Ya Allah, Ella! Terserah kamu aja deh!

Daffa dan Devan yang sedang berdiri tidak jauh dari tempat kududuk, tiba-tiba menghampiri kami.

"Van, itu mirip Rara!" Seru Daffa setengah berbisik.

"Rara? Rara siapa?" Tanyaku heran. Seingatku tidak ada yang namanya Rara disini.

Devan tersenyum, "Rara pacarnya Daffa itu loh."

Daffa masih menatap gadis berambut panjang yang sedang duduk tidak jauh dari kami. Gadis berkulit sawo matang itu tampak manis dengan lesung pipinya. Oh, pacar Daffa mirip dia?! Manis juga.

"Liat deh, senyumnya sama persis kayak Rara." Daffa belum bisa mengalihkan pandangannya. "Tapi Rara lebih tinggi dan putih dari dia."

"Ekh!"

"Rara!" Panggil Devan pada gadis yang dibilang mirip dengan Rara tadi. Cowok yang satu ini memang terkenal usil.

"Woy Van! Diamlah!" Daffa tersipu malu saat gadis yang belum diketahui namanya itu menoleh. Daffa, cowok bertubuh jangkung itu meninju pelan bahu Devan.

📷📷📷

"Yah, kok sama kalian lagi?!" Keluhku melihat Devan dan Imam duduk di samping kursiku.

"Mana kami tau? Siapa juga yang mau duduk dekat kamu?!"

"Apaan sih Devan!" Omelku.

Imam mendecih, "Kalian apaan sih kayak anak kecil aja! Udahlah, tinggal duduk aja apa susahnya sih!?"

"Aku sebel sama dia, Mam! Suruh Devan minggat."

"Kok aku? Kamu aja sana!"

Aku tidak suka dengan sikap Devan yang selalu memasang wajah tidak suka setiap kali aku dan Imam ngobrol sepanjang penerbangan.

Kenapa Devan?

Seorang pramugari menyuruhku untuk duduk karena pesawat akan take off. Ya sudahlah!

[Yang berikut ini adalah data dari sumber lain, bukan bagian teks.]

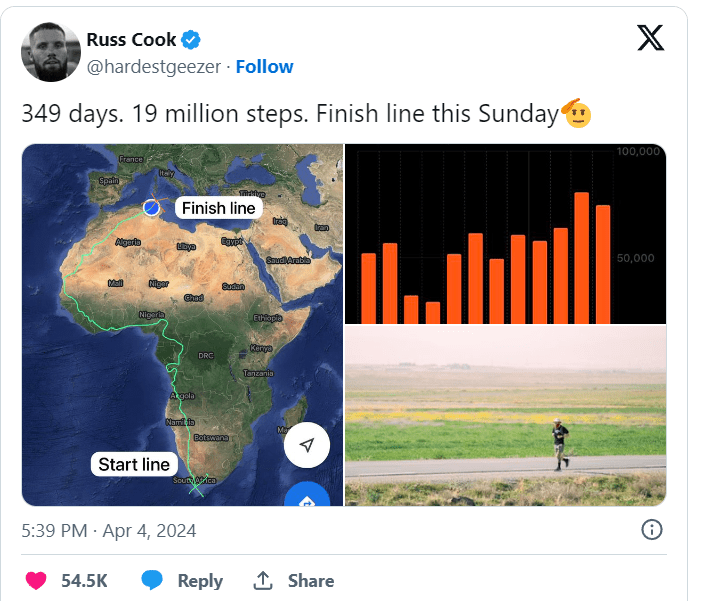Click the 54.5K likes count

click(84, 580)
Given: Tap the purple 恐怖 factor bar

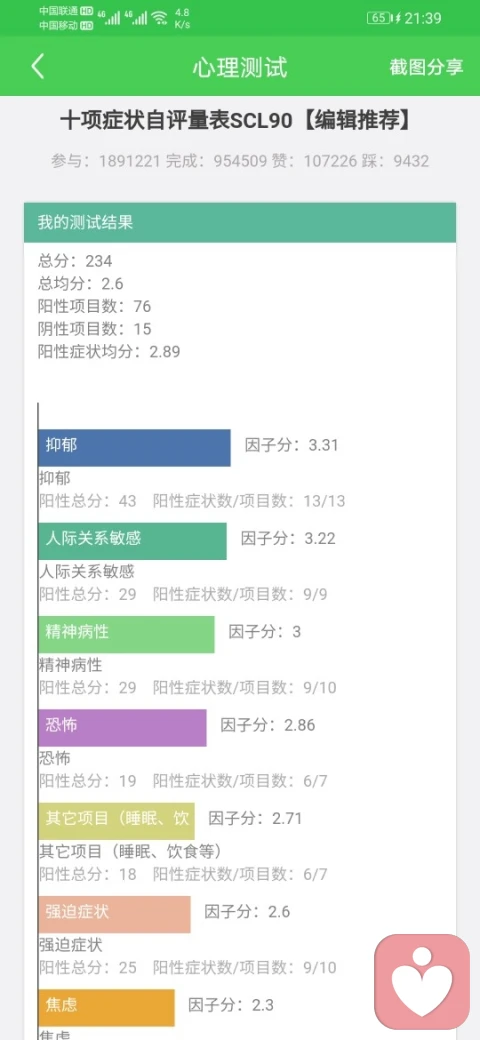Looking at the screenshot, I should [123, 728].
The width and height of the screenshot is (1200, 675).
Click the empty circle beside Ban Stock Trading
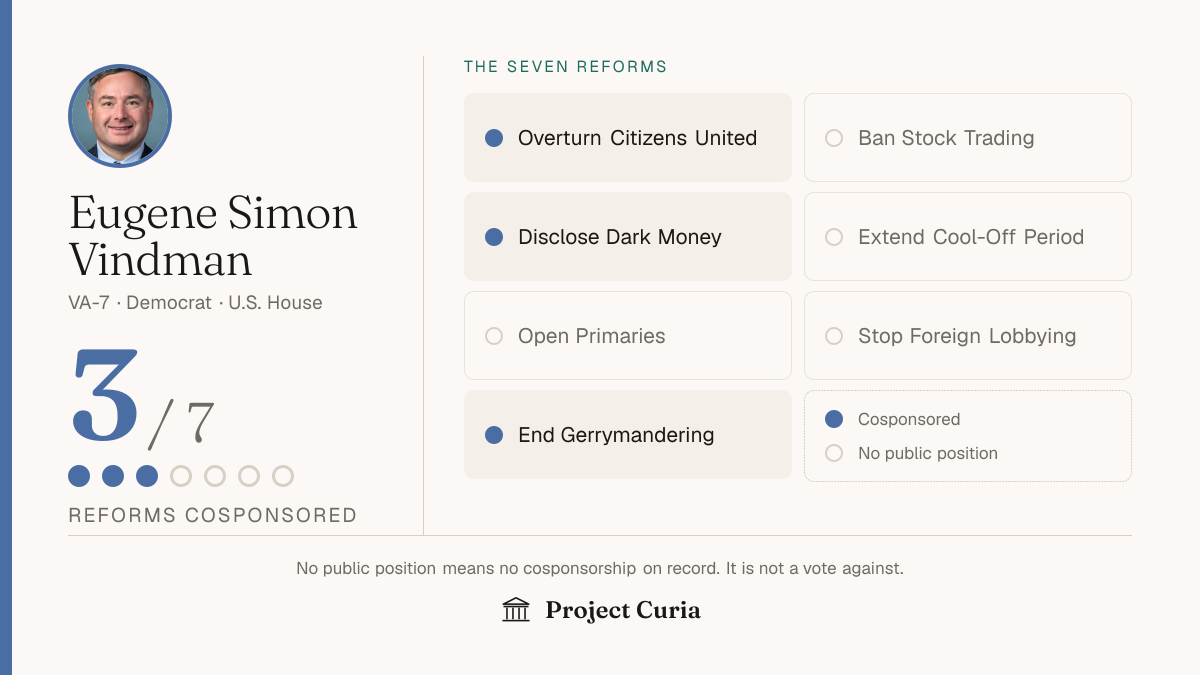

"Fero!" Aku heran, kenapa Fero tidak menyahut.

Aku menepuk sandaran kepala bangku di depanku. "Fero! Tukeran duduk yuk!"

Masih saja tidak ada jawaban.

"Mck!" Aku sebal. Dasar manusia triplek! Kenapa cowok itu tidak mau menolongku dalam situasi seperti ini?

Aku melipat kedua tangan seraya menoleh ke arah kanan dengan kesal. Tiba-tiba, "Fero?" Betapa terkejutnya aku saat melihat Fero duduk di sampingku. Lalu, yang duduk di depanku siapa?

Fero menatapku heran.

Dasar bodoh! Aku merutuki diriku sendiri.